Function for the integration with the reclin2
package. The function is based on reclin2::pair_minsim()
and reuses some of its source code.
Usage
pair_ann(
x,
y = NULL,
on,
on_blocking = NULL,
deduplication = TRUE,
keep_block = TRUE,
add_xy = TRUE,
...
)
Arguments
- x
reference data (a data.frame or a data.table),
- y
query data (a data.frame or a data.table, default NULL),
- on
a character vector with column names for the ANN search,
- on_blocking
blocking variables (currently not supported),
- deduplication
whether deduplication should be performed (default TRUE),
- keep_block
whether to keep the block variable in the set,
- add_xy
whether to add x and y,
- ...
arguments passed to
blocking()
function.
Value
Returns a data.table with two columns .x
and .y
. Columns .x
and .y
are row numbers from data.frames x and y respectively. Returning data.table is also of a class pairs
which allows for integration with the reclin2::compare_pairs()
package.
Examples
# example using two datasets from reclin2
library(reclin2)
#> Loading required package: data.table
data("linkexample1", "linkexample2", package = "reclin2")
linkexample1$txt <- with(linkexample1, tolower(paste0(firstname, lastname, address, sex, postcode)))
linkexample1$txt <- gsub("\\s+", "", linkexample1$txt)
linkexample2$txt <- with(linkexample2, tolower(paste0(firstname, lastname, address, sex, postcode)))
linkexample2$txt <- gsub("\\s+", "", linkexample2$txt)

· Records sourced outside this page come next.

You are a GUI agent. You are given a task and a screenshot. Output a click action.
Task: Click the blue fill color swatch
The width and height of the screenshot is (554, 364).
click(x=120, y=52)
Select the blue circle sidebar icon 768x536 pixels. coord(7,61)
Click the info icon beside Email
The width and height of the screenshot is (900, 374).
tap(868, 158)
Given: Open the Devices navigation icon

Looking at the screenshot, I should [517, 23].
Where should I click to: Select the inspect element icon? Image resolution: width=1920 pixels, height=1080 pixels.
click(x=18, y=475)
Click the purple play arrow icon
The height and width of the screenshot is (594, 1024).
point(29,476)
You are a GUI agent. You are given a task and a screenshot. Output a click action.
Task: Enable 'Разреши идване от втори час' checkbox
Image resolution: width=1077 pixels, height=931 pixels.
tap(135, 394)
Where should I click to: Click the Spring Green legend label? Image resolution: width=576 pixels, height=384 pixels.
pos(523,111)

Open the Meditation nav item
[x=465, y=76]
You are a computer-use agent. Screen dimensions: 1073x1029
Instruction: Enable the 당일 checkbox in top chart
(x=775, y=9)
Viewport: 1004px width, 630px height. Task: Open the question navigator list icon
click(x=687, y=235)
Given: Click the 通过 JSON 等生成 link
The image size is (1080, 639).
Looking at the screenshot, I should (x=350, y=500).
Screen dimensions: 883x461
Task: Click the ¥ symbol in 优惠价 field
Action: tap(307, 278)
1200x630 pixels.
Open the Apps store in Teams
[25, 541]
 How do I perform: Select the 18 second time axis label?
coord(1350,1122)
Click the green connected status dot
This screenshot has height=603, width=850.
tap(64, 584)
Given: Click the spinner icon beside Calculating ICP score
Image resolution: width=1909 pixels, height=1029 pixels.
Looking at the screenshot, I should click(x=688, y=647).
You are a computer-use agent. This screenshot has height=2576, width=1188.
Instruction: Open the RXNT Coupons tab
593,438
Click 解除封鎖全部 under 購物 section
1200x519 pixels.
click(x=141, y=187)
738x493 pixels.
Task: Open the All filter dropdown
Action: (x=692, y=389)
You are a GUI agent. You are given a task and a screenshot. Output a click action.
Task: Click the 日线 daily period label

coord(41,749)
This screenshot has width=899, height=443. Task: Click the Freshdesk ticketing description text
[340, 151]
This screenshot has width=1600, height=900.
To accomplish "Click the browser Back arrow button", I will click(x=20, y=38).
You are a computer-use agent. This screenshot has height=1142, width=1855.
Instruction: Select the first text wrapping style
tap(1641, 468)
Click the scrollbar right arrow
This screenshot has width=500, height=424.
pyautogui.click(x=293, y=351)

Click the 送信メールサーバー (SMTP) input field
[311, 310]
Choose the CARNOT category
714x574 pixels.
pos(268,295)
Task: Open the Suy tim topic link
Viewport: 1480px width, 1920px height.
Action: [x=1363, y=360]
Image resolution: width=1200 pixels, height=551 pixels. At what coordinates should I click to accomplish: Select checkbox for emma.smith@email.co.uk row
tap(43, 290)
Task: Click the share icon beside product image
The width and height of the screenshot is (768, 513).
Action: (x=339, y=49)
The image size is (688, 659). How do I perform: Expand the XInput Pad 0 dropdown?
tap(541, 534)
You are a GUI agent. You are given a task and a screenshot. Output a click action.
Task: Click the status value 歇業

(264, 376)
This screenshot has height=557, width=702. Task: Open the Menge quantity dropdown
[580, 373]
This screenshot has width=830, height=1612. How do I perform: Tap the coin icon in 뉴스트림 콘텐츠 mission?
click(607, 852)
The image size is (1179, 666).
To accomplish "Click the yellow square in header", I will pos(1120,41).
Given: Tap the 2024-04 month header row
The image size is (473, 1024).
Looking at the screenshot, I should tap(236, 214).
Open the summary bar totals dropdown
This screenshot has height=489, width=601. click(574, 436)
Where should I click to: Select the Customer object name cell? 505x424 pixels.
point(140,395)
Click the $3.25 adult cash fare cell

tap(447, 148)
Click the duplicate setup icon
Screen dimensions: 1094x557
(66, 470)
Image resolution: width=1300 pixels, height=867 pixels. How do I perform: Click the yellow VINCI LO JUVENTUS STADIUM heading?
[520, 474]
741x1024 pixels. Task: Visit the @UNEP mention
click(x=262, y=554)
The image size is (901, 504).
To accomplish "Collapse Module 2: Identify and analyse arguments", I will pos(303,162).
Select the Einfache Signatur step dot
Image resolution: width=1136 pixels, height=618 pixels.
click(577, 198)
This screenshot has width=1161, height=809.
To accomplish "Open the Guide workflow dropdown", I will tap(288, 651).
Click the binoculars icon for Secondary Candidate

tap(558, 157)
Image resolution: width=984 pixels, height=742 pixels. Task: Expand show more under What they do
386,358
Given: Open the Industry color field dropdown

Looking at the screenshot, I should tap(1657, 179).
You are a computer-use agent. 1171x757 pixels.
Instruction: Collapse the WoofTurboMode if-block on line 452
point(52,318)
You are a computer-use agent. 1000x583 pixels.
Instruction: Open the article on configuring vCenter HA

# pairing records from linkexample2 to linkexample1 based on txt column
pair_ann(x = linkexample1, y = linkexample2, on = "txt", deduplication = FALSE) |>
compare_pairs(on = "txt", comparators = list(cmp_jarowinkler())) |>
score_simple("score", on = "txt") |>
select_threshold("threshold", score = "score", threshold = 0.75) |>
link(selection = "threshold")
#> Total number of pairs: 5 pairs
#>
#> Key: <.y>
#> .y .x id.x lastname.x firstname.x address.x sex.x postcode.x
#> <int> <int> <int> <fctr> <fctr> <fctr> <fctr> <fctr>
#> 1: 1 2 2 Smith George 12 Mainstr M 1234 AB
#> 2: 2 3 3 Johnson Anna 61 Mainstr F 1234 AB
#> 3: 3 4 4 Johnson Charles 61 Mainstr M 1234 AB
#> 4: 4 6 6 Schwartz Ben 1 Eaststr M 6789 XY
#> 5: 5 6 6 Schwartz Ben 1 Eaststr M 6789 XY
#> txt.x id.y lastname.y firstname.y address.y
#> <char> <int> <fctr> <fctr> <fctr>
#> 1: georgesmith12mainstrm1234ab 2 Smith Gearge 12 Mainstreet
#> 2: annajohnson61mainstrf1234ab 3 Jonson A. 61 Mainstreet
#> 3: charlesjohnson61mainstrm1234ab 4 Johnson Charles 61 Mainstr
#> 4: benschwartz1eaststrm6789xy 6 Schwartz Ben 1 Main
#> 5: benschwartz1eaststrm6789xy 7 Schwartz Anna 1 Eaststr
#> sex.y postcode.y txt.y
#> <fctr> <fctr> <char>
#> 1: <NA> 1234 AB geargesmith12mainstreetna1234ab
#> 2: F 1234 AB a.jonson61mainstreetf1234ab
#> 3: F 1234 AB charlesjohnson61mainstrf1234ab
#> 4: M 6789 XY benschwartz1mainm6789xy
#> 5: F 6789 XY annaschwartz1eaststrf6789xy